▶ Task to complete:
Arrange as a numbered list the lines of the listing below, starting with the line containing "Click the hidden columns list icon" and continuing through the end of the listing, skipping any blank lines. Leave the pictures out.

▶ Entries provided:
----
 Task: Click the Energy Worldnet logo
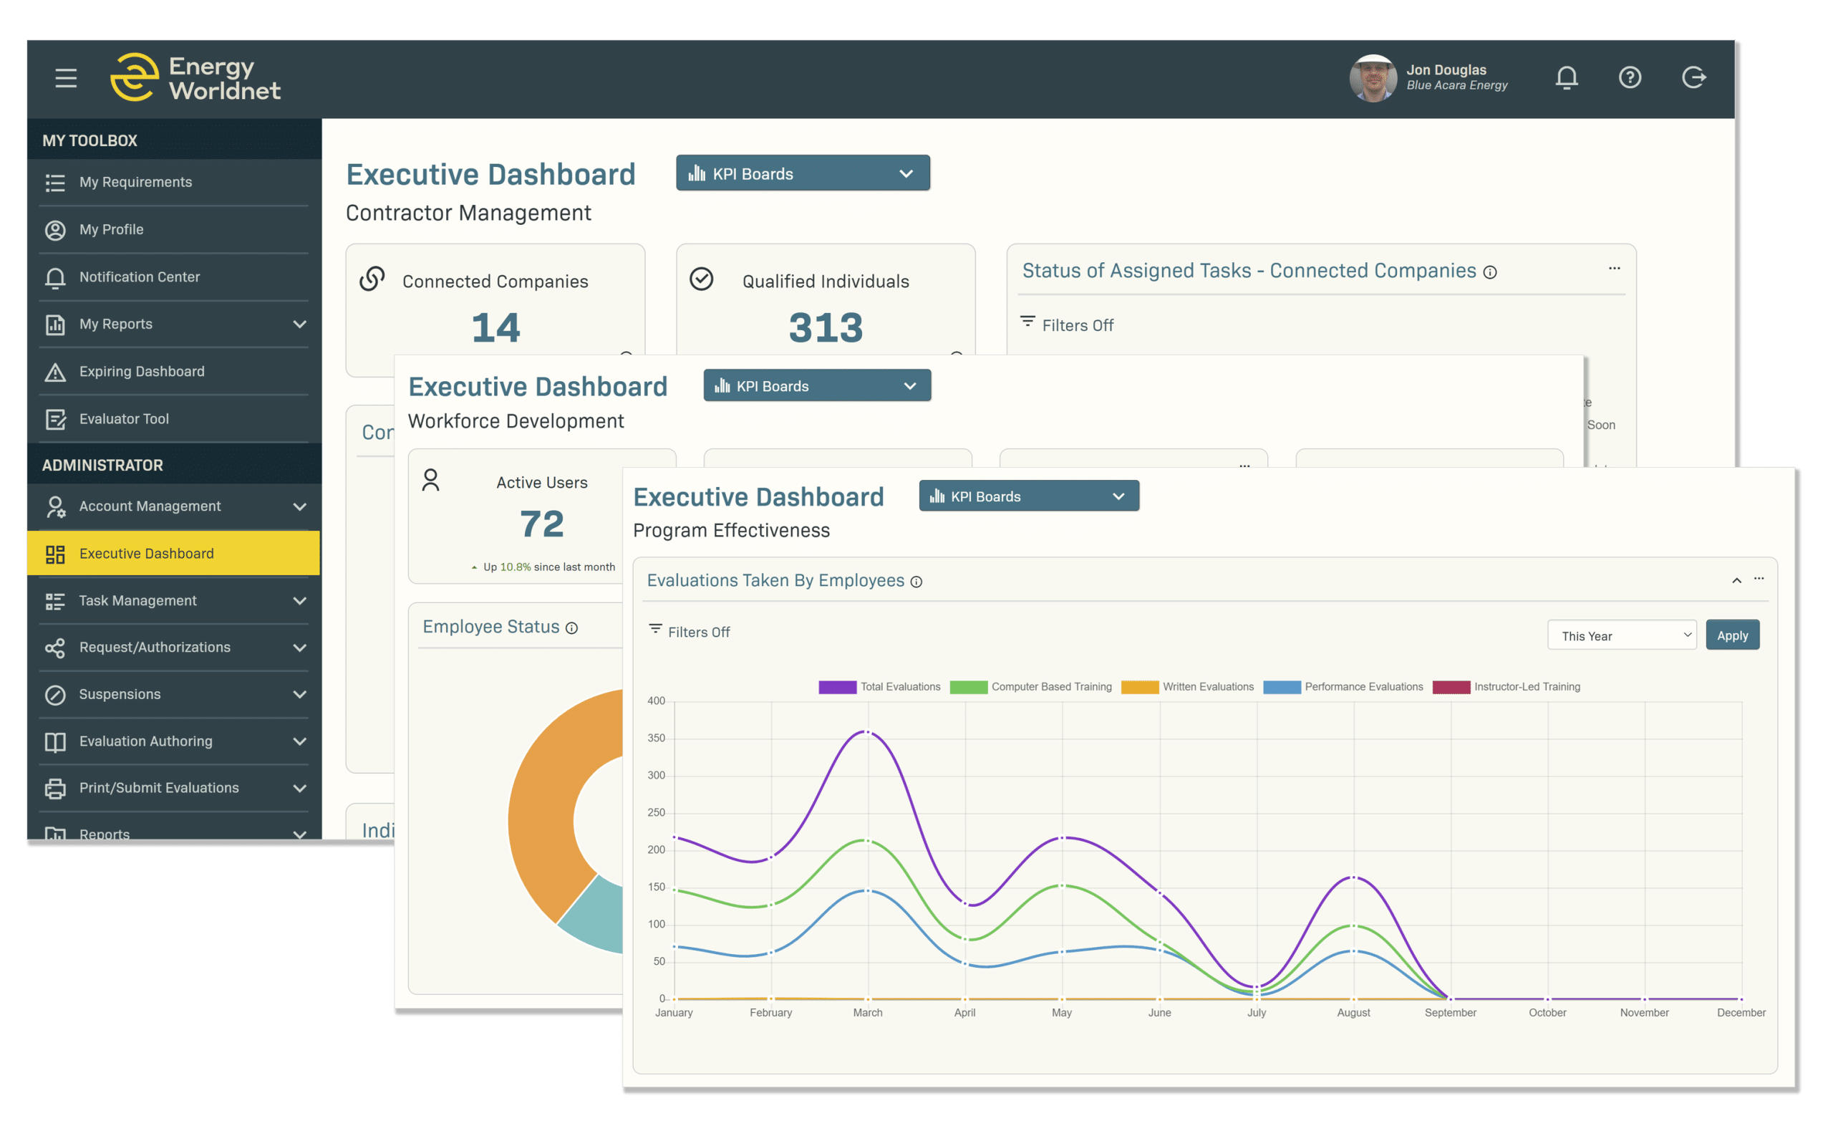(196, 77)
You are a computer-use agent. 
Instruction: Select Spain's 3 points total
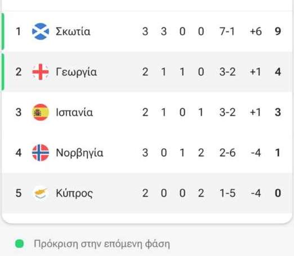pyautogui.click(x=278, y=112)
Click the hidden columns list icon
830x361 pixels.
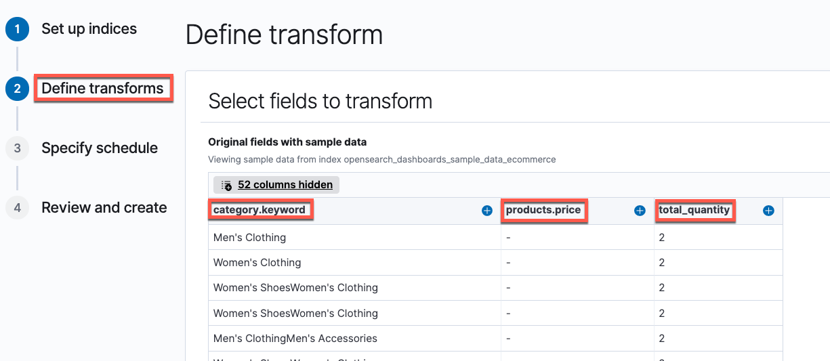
----
▶ Exercise solution:
1. Click the hidden columns list icon
2. 830x361 pixels.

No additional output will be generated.